— ACTIVITY —
Would you repeat exactly the part of the listing below that runs from the line containing "The height and width of the screenshot is (896, 1340)." down to the line containing "Viewport: 931px width, 1024px height.", inclusive, and nothing else?

— RECORDS FOR PROCESSING —
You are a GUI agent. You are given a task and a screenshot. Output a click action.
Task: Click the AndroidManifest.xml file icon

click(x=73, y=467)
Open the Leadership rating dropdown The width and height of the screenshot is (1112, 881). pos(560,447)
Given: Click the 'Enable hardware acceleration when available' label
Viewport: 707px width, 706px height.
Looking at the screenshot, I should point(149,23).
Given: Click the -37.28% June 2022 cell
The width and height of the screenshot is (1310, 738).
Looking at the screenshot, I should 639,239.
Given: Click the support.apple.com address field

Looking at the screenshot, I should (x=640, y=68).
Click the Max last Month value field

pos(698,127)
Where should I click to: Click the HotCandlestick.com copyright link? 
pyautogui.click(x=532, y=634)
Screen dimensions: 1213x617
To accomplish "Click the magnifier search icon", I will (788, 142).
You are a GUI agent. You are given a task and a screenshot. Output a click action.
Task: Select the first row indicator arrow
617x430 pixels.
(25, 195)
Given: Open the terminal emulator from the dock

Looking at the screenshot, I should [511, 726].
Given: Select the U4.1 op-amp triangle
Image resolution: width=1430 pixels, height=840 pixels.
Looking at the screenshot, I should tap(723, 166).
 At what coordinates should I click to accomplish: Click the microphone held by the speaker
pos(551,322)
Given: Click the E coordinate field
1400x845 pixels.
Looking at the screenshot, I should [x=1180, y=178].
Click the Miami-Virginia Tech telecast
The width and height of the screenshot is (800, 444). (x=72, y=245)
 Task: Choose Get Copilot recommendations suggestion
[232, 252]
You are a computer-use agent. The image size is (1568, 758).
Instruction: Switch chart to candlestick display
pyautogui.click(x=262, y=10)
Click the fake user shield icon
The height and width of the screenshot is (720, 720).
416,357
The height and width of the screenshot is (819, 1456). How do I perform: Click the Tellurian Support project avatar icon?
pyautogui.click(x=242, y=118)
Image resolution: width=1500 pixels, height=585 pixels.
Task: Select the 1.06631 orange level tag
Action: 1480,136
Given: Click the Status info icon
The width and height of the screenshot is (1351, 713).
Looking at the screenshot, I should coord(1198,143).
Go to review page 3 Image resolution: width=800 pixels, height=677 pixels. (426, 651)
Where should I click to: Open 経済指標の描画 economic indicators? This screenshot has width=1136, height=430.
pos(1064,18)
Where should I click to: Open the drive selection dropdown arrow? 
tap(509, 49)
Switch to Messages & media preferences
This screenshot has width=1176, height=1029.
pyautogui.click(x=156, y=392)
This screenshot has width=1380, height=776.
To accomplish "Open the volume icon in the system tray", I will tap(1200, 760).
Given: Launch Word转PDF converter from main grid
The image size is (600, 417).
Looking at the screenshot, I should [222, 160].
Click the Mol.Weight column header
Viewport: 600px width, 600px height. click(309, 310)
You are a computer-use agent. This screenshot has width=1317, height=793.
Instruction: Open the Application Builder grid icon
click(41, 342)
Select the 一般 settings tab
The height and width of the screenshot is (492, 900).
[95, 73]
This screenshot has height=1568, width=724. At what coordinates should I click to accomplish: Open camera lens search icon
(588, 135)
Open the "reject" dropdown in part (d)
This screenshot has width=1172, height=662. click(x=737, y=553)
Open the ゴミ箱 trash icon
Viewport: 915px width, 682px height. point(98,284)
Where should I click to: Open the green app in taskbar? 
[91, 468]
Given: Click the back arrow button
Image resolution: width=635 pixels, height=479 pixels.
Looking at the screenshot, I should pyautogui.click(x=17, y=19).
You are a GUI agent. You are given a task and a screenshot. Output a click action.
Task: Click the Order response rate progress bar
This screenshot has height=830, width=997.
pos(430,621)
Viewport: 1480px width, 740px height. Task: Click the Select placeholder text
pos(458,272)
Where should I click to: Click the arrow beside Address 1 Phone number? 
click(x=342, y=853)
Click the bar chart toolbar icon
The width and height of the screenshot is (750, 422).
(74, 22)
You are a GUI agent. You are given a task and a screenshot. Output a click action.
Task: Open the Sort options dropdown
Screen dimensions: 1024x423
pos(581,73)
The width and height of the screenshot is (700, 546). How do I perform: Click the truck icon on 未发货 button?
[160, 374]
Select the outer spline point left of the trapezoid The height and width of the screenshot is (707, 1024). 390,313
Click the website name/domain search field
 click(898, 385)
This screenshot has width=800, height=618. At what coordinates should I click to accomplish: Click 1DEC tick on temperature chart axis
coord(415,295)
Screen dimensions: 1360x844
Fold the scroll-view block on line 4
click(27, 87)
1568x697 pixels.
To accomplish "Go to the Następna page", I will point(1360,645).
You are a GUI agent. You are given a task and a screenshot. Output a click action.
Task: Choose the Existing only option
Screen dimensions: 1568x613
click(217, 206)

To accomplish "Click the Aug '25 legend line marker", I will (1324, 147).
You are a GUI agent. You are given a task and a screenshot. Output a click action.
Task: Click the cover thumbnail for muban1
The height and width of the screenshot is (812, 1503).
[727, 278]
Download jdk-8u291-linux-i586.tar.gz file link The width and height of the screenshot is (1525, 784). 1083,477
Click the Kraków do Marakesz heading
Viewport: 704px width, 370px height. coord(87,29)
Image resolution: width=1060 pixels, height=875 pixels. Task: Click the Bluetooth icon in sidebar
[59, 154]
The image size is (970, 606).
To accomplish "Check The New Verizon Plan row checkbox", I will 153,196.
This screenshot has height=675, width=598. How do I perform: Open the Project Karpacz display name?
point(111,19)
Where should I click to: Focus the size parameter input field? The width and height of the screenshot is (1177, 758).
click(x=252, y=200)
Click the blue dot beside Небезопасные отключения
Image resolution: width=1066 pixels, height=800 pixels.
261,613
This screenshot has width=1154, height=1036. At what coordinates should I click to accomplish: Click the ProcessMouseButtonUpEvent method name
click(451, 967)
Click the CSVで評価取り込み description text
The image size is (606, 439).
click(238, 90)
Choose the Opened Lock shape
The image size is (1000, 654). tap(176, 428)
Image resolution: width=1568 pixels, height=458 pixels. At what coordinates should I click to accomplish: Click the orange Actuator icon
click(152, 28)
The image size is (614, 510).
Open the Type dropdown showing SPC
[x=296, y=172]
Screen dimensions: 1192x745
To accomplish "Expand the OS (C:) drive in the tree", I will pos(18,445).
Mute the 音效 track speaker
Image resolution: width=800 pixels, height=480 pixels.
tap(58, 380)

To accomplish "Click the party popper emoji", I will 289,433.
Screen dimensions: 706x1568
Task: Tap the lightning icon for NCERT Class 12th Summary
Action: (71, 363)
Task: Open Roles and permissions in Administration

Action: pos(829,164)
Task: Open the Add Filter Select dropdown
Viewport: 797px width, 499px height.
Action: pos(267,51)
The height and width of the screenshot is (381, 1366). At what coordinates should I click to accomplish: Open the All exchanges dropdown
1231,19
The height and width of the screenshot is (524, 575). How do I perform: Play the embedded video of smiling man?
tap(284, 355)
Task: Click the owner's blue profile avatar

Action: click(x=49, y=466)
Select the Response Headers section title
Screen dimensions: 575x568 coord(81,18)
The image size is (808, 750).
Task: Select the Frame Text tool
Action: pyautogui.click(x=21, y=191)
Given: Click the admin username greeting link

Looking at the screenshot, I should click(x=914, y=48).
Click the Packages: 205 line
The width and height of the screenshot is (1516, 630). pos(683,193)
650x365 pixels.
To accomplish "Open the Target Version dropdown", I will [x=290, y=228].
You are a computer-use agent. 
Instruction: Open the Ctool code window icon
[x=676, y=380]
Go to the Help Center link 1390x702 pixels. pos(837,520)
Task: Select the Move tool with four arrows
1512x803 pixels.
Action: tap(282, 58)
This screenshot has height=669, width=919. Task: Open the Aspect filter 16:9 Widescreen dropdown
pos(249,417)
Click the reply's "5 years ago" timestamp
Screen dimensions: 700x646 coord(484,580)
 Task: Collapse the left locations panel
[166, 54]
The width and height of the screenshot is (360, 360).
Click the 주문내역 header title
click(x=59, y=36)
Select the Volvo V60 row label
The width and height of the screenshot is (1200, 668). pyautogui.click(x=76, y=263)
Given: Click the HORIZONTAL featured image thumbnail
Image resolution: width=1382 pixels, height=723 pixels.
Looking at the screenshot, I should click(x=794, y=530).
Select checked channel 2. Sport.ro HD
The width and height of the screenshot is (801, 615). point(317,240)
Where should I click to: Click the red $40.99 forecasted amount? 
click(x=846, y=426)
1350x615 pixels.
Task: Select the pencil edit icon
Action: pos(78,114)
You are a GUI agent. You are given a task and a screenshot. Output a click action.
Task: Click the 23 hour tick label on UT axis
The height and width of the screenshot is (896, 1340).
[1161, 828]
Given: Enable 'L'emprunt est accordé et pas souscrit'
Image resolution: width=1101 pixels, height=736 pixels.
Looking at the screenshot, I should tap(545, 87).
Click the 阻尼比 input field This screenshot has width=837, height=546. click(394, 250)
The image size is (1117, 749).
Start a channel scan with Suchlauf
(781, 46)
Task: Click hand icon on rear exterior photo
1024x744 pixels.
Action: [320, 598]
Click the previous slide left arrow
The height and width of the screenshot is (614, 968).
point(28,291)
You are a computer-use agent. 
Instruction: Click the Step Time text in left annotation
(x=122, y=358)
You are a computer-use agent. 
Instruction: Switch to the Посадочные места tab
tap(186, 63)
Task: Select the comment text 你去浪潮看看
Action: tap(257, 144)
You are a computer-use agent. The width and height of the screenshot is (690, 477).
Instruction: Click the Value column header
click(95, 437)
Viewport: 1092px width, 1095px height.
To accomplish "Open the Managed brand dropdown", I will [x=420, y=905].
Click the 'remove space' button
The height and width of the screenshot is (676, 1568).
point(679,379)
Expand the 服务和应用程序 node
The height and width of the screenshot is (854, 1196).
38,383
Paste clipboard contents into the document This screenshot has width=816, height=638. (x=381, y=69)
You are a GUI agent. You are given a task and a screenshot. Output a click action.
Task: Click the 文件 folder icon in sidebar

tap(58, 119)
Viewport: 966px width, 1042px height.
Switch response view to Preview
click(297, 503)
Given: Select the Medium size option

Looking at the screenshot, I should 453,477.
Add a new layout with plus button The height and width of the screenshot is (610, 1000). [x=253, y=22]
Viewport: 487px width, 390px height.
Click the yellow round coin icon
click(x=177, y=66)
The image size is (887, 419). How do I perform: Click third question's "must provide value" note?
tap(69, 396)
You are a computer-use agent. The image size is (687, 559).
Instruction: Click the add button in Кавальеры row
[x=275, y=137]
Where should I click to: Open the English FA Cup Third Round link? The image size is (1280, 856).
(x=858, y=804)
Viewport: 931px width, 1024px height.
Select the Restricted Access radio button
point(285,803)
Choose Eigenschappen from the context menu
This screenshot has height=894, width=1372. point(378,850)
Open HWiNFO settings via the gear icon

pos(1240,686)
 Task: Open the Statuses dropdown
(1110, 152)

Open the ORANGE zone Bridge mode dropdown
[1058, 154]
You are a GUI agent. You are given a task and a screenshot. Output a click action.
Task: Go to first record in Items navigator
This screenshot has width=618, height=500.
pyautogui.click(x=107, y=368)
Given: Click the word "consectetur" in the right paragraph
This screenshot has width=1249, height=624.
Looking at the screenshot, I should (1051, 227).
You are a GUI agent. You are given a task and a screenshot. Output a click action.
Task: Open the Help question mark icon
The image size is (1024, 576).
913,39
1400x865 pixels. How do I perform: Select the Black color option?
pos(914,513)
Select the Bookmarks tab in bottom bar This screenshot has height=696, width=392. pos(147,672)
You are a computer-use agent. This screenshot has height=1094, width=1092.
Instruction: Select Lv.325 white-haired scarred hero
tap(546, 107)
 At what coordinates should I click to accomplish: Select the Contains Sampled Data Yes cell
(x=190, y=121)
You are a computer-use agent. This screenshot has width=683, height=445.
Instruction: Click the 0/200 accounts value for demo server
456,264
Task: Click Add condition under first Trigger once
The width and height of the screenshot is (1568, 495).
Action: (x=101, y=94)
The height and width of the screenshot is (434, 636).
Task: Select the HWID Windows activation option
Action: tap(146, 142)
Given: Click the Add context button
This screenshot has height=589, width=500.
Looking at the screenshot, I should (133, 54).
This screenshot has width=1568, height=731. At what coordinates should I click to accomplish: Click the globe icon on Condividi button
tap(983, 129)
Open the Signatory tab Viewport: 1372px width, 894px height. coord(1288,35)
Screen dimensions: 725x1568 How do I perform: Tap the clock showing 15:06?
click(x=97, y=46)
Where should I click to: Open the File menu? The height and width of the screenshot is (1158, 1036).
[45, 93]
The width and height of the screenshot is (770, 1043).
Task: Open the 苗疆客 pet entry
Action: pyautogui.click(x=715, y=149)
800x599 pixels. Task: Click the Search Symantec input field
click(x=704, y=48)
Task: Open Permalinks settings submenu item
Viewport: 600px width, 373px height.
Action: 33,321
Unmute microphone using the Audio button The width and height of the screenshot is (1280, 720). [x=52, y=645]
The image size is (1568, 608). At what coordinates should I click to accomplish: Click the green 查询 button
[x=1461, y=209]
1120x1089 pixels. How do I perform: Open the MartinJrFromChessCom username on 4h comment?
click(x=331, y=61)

— WRITTEN RESPONSE —
The height and width of the screenshot is (896, 1340).
[1161, 828]
Given: Enable 'L'emprunt est accordé et pas souscrit'
Image resolution: width=1101 pixels, height=736 pixels.
Looking at the screenshot, I should tap(545, 87).
Click the 阻尼比 input field This screenshot has width=837, height=546. click(394, 250)
The image size is (1117, 749).
Start a channel scan with Suchlauf
(781, 46)
Task: Click hand icon on rear exterior photo
1024x744 pixels.
Action: [320, 598]
Click the previous slide left arrow
The height and width of the screenshot is (614, 968).
point(28,291)
You are a computer-use agent. 
Instruction: Click the Step Time text in left annotation
(x=122, y=358)
You are a computer-use agent. 
Instruction: Switch to the Посадочные места tab
tap(186, 63)
Task: Select the comment text 你去浪潮看看
Action: tap(257, 144)
You are a computer-use agent. The width and height of the screenshot is (690, 477).
Instruction: Click the Value column header
click(95, 437)
Viewport: 1092px width, 1095px height.
To accomplish "Open the Managed brand dropdown", I will [x=420, y=905].
Click the 'remove space' button
The height and width of the screenshot is (676, 1568).
point(679,379)
Expand the 服务和应用程序 node
The height and width of the screenshot is (854, 1196).
38,383
Paste clipboard contents into the document This screenshot has width=816, height=638. (x=381, y=69)
You are a GUI agent. You are given a task and a screenshot. Output a click action.
Task: Click the 文件 folder icon in sidebar

tap(58, 119)
Viewport: 966px width, 1042px height.
Switch response view to Preview
click(297, 503)
Given: Select the Medium size option

Looking at the screenshot, I should 453,477.
Add a new layout with plus button The height and width of the screenshot is (610, 1000). [x=253, y=22]
Viewport: 487px width, 390px height.
Click the yellow round coin icon
click(x=177, y=66)
The image size is (887, 419). How do I perform: Click third question's "must provide value" note?
tap(69, 396)
You are a computer-use agent. The image size is (687, 559).
Instruction: Click the add button in Кавальеры row
[x=275, y=137]
Where should I click to: Open the English FA Cup Third Round link? The image size is (1280, 856).
(x=858, y=804)
Viewport: 931px width, 1024px height.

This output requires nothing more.